Please print every line from the one containing "1M (261, 321)" through the last line of the records below, exactly as written and nothing more.

*** Block opens ***

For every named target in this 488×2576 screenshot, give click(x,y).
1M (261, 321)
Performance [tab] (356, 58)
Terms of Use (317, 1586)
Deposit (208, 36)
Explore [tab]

*** Block closes ***

**Exercise result**
1M (261, 321)
Performance [tab] (356, 58)
Terms of Use (317, 1586)
Deposit (208, 36)
Explore [tab]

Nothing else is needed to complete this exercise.